* INPUT RECORDS:
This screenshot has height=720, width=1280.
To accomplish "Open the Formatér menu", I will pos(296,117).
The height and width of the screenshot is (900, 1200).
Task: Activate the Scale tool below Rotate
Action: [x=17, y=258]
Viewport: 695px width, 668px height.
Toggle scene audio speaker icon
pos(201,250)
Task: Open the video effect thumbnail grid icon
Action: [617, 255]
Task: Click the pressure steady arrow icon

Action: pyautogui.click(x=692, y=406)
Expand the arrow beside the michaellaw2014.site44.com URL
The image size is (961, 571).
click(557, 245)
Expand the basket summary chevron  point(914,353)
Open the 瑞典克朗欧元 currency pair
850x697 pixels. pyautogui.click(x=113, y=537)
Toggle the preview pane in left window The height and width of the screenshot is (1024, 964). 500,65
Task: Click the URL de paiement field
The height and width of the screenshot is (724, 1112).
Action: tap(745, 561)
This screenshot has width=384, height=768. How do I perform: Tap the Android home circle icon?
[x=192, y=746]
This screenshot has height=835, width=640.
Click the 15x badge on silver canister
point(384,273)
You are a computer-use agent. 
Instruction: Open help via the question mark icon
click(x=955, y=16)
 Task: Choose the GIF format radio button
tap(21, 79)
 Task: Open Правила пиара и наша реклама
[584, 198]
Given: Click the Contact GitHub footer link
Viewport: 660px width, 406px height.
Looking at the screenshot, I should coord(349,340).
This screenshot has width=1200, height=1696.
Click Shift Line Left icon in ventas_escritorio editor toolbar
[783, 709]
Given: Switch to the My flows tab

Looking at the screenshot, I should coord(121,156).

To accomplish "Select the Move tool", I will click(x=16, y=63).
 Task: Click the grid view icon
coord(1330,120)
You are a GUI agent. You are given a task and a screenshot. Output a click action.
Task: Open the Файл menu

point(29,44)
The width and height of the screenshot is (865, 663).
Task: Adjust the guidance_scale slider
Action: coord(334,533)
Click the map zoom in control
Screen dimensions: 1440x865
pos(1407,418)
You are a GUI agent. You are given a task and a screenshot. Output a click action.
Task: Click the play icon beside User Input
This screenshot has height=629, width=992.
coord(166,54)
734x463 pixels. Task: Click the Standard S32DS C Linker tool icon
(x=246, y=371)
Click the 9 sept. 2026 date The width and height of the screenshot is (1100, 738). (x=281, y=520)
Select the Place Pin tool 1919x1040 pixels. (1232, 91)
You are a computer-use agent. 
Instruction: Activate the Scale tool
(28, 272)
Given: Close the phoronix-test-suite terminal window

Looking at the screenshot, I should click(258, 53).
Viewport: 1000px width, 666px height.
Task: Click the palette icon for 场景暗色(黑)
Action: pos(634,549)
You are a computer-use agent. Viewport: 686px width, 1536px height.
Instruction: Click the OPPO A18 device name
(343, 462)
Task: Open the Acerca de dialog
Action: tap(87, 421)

* WHAT THE TASK ASKS: Retype all of the material. Each line must match exactly.

* TASK SOLUTION:
This screenshot has height=720, width=1280.
To accomplish "Open the Formatér menu", I will pos(296,117).
The height and width of the screenshot is (900, 1200).
Task: Activate the Scale tool below Rotate
Action: [x=17, y=258]
Viewport: 695px width, 668px height.
Toggle scene audio speaker icon
pos(201,250)
Task: Open the video effect thumbnail grid icon
Action: [617, 255]
Task: Click the pressure steady arrow icon

Action: pyautogui.click(x=692, y=406)
Expand the arrow beside the michaellaw2014.site44.com URL
The image size is (961, 571).
click(557, 245)
Expand the basket summary chevron  point(914,353)
Open the 瑞典克朗欧元 currency pair
850x697 pixels. pyautogui.click(x=113, y=537)
Toggle the preview pane in left window The height and width of the screenshot is (1024, 964). 500,65
Task: Click the URL de paiement field
The height and width of the screenshot is (724, 1112).
Action: tap(745, 561)
This screenshot has width=384, height=768. How do I perform: Tap the Android home circle icon?
[x=192, y=746]
This screenshot has height=835, width=640.
Click the 15x badge on silver canister
point(384,273)
You are a computer-use agent. 
Instruction: Open help via the question mark icon
click(x=955, y=16)
 Task: Choose the GIF format radio button
tap(21, 79)
 Task: Open Правила пиара и наша реклама
[584, 198]
Given: Click the Contact GitHub footer link
Viewport: 660px width, 406px height.
Looking at the screenshot, I should coord(349,340).
This screenshot has width=1200, height=1696.
Click Shift Line Left icon in ventas_escritorio editor toolbar
[783, 709]
Given: Switch to the My flows tab

Looking at the screenshot, I should coord(121,156).

To accomplish "Select the Move tool", I will click(x=16, y=63).
 Task: Click the grid view icon
coord(1330,120)
You are a GUI agent. You are given a task and a screenshot. Output a click action.
Task: Open the Файл menu

point(29,44)
The width and height of the screenshot is (865, 663).
Task: Adjust the guidance_scale slider
Action: coord(334,533)
Click the map zoom in control
Screen dimensions: 1440x865
pos(1407,418)
You are a GUI agent. You are given a task and a screenshot. Output a click action.
Task: Click the play icon beside User Input
This screenshot has height=629, width=992.
coord(166,54)
734x463 pixels. Task: Click the Standard S32DS C Linker tool icon
(x=246, y=371)
Click the 9 sept. 2026 date The width and height of the screenshot is (1100, 738). (x=281, y=520)
Select the Place Pin tool 1919x1040 pixels. (1232, 91)
You are a computer-use agent. 
Instruction: Activate the Scale tool
(28, 272)
Given: Close the phoronix-test-suite terminal window

Looking at the screenshot, I should click(258, 53).
Viewport: 1000px width, 666px height.
Task: Click the palette icon for 场景暗色(黑)
Action: pos(634,549)
You are a computer-use agent. Viewport: 686px width, 1536px height.
Instruction: Click the OPPO A18 device name
(343, 462)
Task: Open the Acerca de dialog
Action: tap(87, 421)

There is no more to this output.